Kerry James Marshall: Emphasizing the Mundane Over the Remarkable
Tags for: Kerry James Marshall: Emphasizing the Mundane Over the Remarkable
Blog Post
Exhibitions
July 13, 2018
Over the last 35 years, Kerry James Marshall (American, born 1955) has created groundbreaking work that gives visibility to narratives centered on African American identity. Through his paintings, Marshall has become one of the most acclaimed and influential artists of his generation, offering alternative narratives to the ones he studied in art history survey books.
The show is anchored by a monumental 12-panel woodcut print from 1999 that takes the viewer from an aerial perspective of an suburban grid into the intimate setting of a home. An array of drawings of smaller scale, spanning the arc of Marshall’s career, complement the woodcut and emphasize the seminal artist’s ongoing investigations of private and public space.
Why are works on paper the focus of this exhibition?
Marshall’s deep and wide-ranging knowledge of art history is evident in his work across a variety of media. His drawings in particular reveal his reliance on techniques associated with Old Master traditions, even as his art questions many of the ideals that those traditions support.
A series of close-up studies of hands directly relates to the long tradition of anatomical studies through which artists since the Renaissance have attempted to develop a lifelike depiction of the human figure and to refine certain gestures and poses.
The two versions of Untitled (Study for Sofa Girl) from 2014 show Marshall developing a composition by experimenting with different line types and textures and by adjusting the placement of his subject’s limbs as she reclines.
Across the iterations of Untitled (Stono Drawing) from 2012, Marshall varies his handling of light and shadow — the classical chiaroscuro technique — in relation to the tonalities of the figures’ skin. An architectural schematic reveals his meticulousness in mapping spatial perspective — another age-old strategy associated with classical representation — to frame the elements in the composition.

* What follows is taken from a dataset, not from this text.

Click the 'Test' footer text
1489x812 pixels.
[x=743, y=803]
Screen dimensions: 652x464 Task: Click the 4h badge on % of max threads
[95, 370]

How does the 12-panel woodcut exemplify Marshall’s ideas on the “counter-archive”?
The woodcut unfolds in a cinematic progression from left to right, taking us from a bird’s-eye view of a suburban grid, past the façade of a building adorned with a window box of flowers, and into an apartment where six black men casually socialize in a pink-walled living room. The scene is plain in nature and quiet in tenor.

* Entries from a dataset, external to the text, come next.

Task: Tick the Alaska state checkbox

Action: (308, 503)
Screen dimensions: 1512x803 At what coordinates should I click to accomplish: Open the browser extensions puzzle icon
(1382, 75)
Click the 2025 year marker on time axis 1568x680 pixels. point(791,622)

“All my life I’ve been expected to acknowledge the power and beauty of pictures made by white artists that have only white people in them; I think it’s only reasonable to ask other people to do the same vis-à-vis paintings that have only black figures in them. That is part of the counter-archive that I’m seeking to establish in my work.” -Kerry James Marshall¹
Marshall goes on to make a subtle qualification to the notion of a counter-archive: “In fact . . . my work is not an argument against anything; it is an argument for something else.”²
The year Marshall completed the work, he noted that in contrast to images that present African American men “as somehow threatening, somehow violent, somehow irresponsible, somehow nihilistic and alienated,” he wanted “to show that representations of African Americans can be incredibly mundane, that they can be ordinary and they don’t have to be event-filled or anxiety-laden or about political activism. They can just be a picture. Period.”³
By emphasizing the mundane over the remarkable, Marshall creates a picture with which his viewers are likely familiar and into which they can easily project themselves. This invitation is reiterated in the work’s size and the scale of the imagery, which relates to that of a human body and thus allows for a physical correspondence between the viewer and the figures.
Kerry James Marshall: Rythm Mastr at the Cleveland Public Library
June 9–October 21
Main Library, lower level
In conjunction with Kerry James Marshall: Works on Paper, a selection of works from Marshall’s ongoing comic series Rythm Mastr (1999) are on view at the downtown branch of the Cleveland Public Library. In these prints, he animates the history and mythology represented by traditional African sculpture, developing an array of black protagonists. This presentation was designed in part as recognition of the role that public libraries played in Marshall’s early formation as an artist.
Dieter Roelstraete, “An Argument for Something Else: Dieter Roelstraete in Conversation with Kerry James Marshall, Chicago, 2012,” in Kerry James Marshall: Painting and Other Stuff, exh. cat., ed. Nav Haq (Antwerp: Ludion, 2014), 28.
Ibid.
Sue Scott, Kerry James Marshall: A Narrative of Everyday, Currents 6, exh. brochure (Orlando, FL: Orlando Museum of Art, 1998–99), n.p. More recently, Marshall has noted that he avoids rendering African American subjects playing jazz or sports because such images “reinforce the feeling that black people are best when they are the most entertaining. I want to undercut that.” See “Kerry James Marshall in Conversation with Angela Choon,” in Kerry James Marshall: Look See, exh. cat. (New York: David Zwirner Books, 2015), 100.